Synthesis of O-Linked Glycopeptides Using Enzymatic Catalysis
David Lim Final Ph.D. Seminar
Time & Place
Wed, 09 Mar 2016 12:00:00 NZDT in Room 531
All are welcome
Enzymes have many advantages over conventional synthetic methods. They can be used without the need of a protecting group strategy whilst maintaining high stereo- and regiochemistry. Over the past few decades, the use of enzymes has become prevalent because of their catalytic efficiency and their ability to be used under ‘green’ conditions.

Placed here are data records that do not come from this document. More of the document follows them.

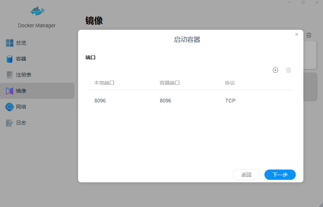Select 镜像 images in sidebar
This screenshot has height=207, width=323.
pos(21,91)
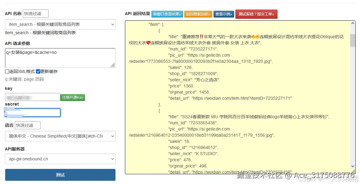The height and width of the screenshot is (185, 360).
Task: Click the 新窗口查看结果 button
Action: [167, 14]
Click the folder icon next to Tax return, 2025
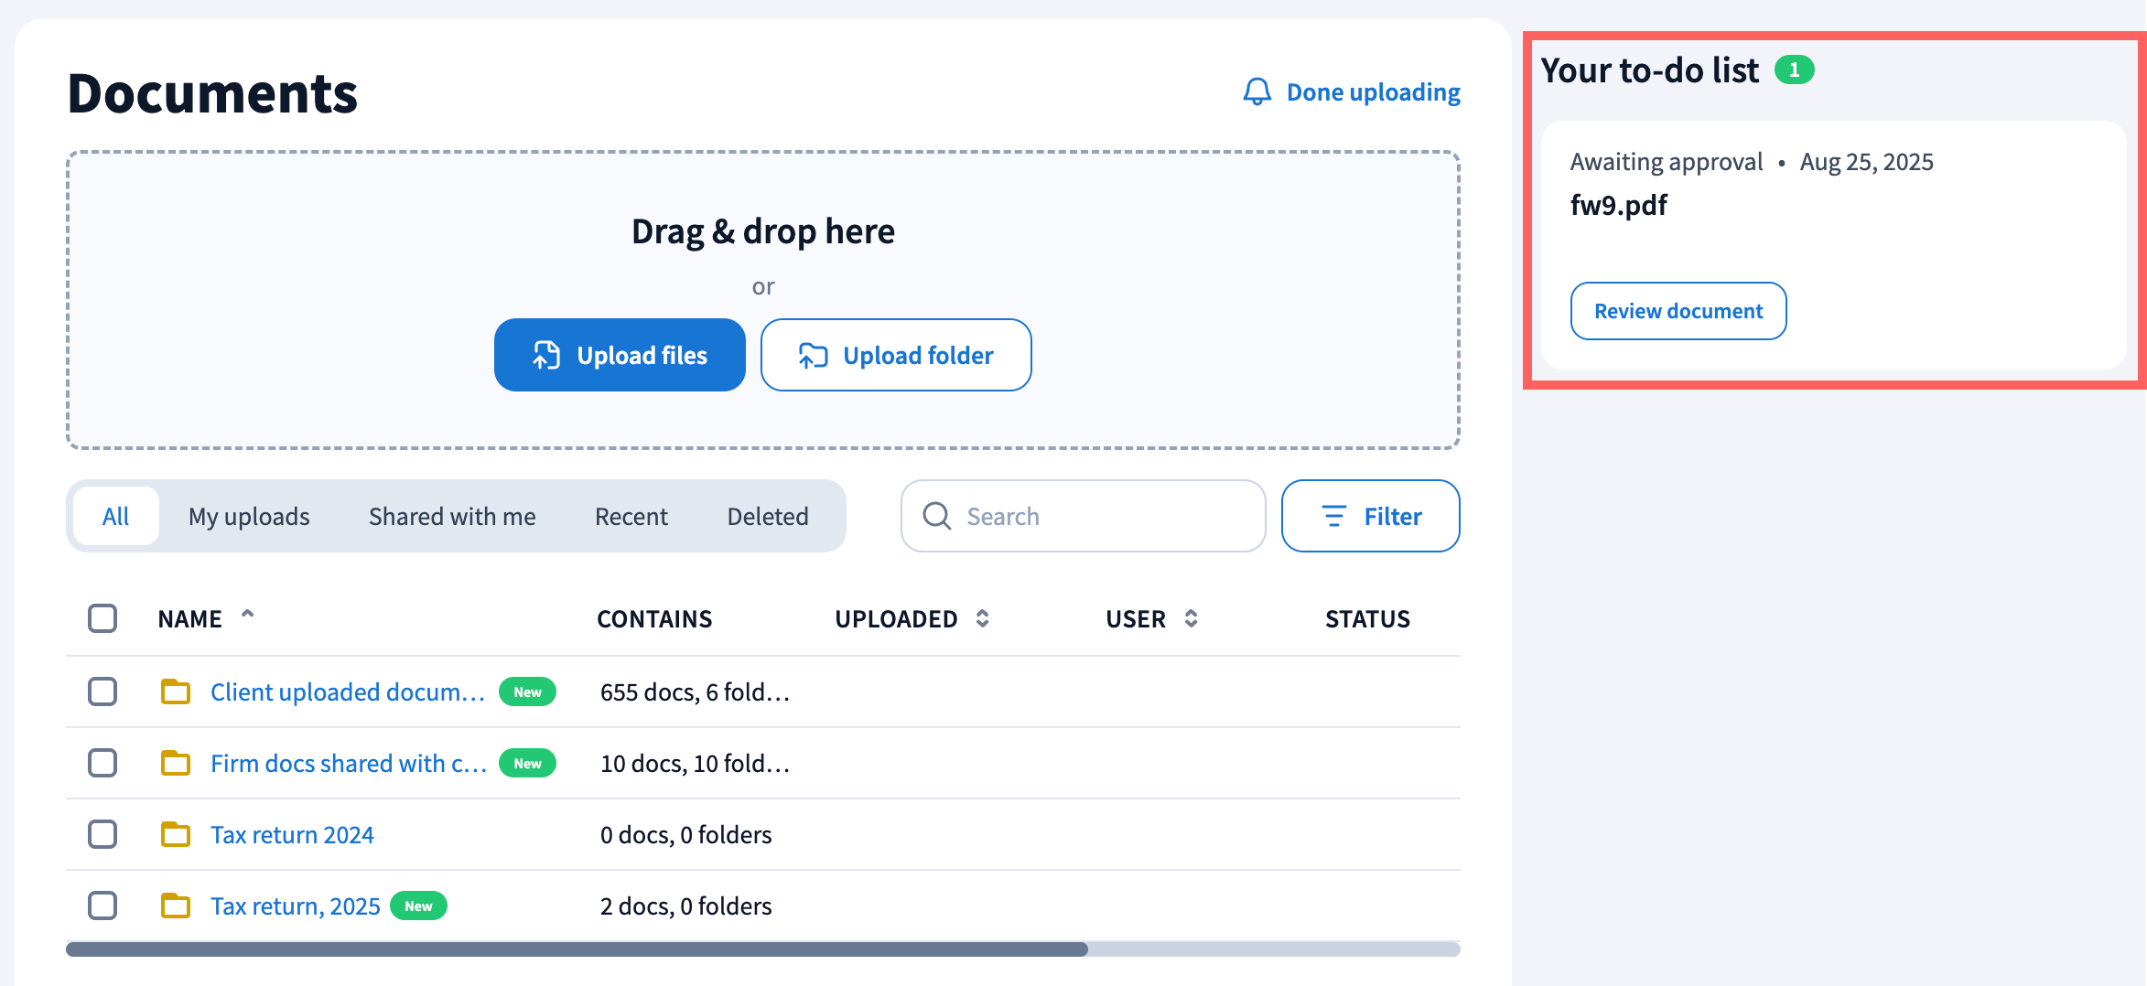 click(175, 906)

In particular, the construction of glycosidic linkages using glycosidases is becoming increasingly widespread. However, the tendency for the product of the reverse hydrolysis to be a substrate for the natural enzymatic hydrolysis reaction has plagued this process with low yields. To remedy this, glycosynthases, class of mutant glycosidases, have been engineered to eliminate hydrolytic activity. In the presence of an activated donor substrate and an appropriate acceptor, glycosynthases are able to catalyze the formation of the glycosidic linkage, and not the hydrolysis leading to high yields.
This presentation will focus on the synthesis of activated O-glycan donors, and the expression, purification, and mutagenesis of glycosidase enzymes of the super-family GH101. Subsequent kinetic assays and glycosylation investigations with various acceptors using the wild-type and mutant enzymes will also be presented.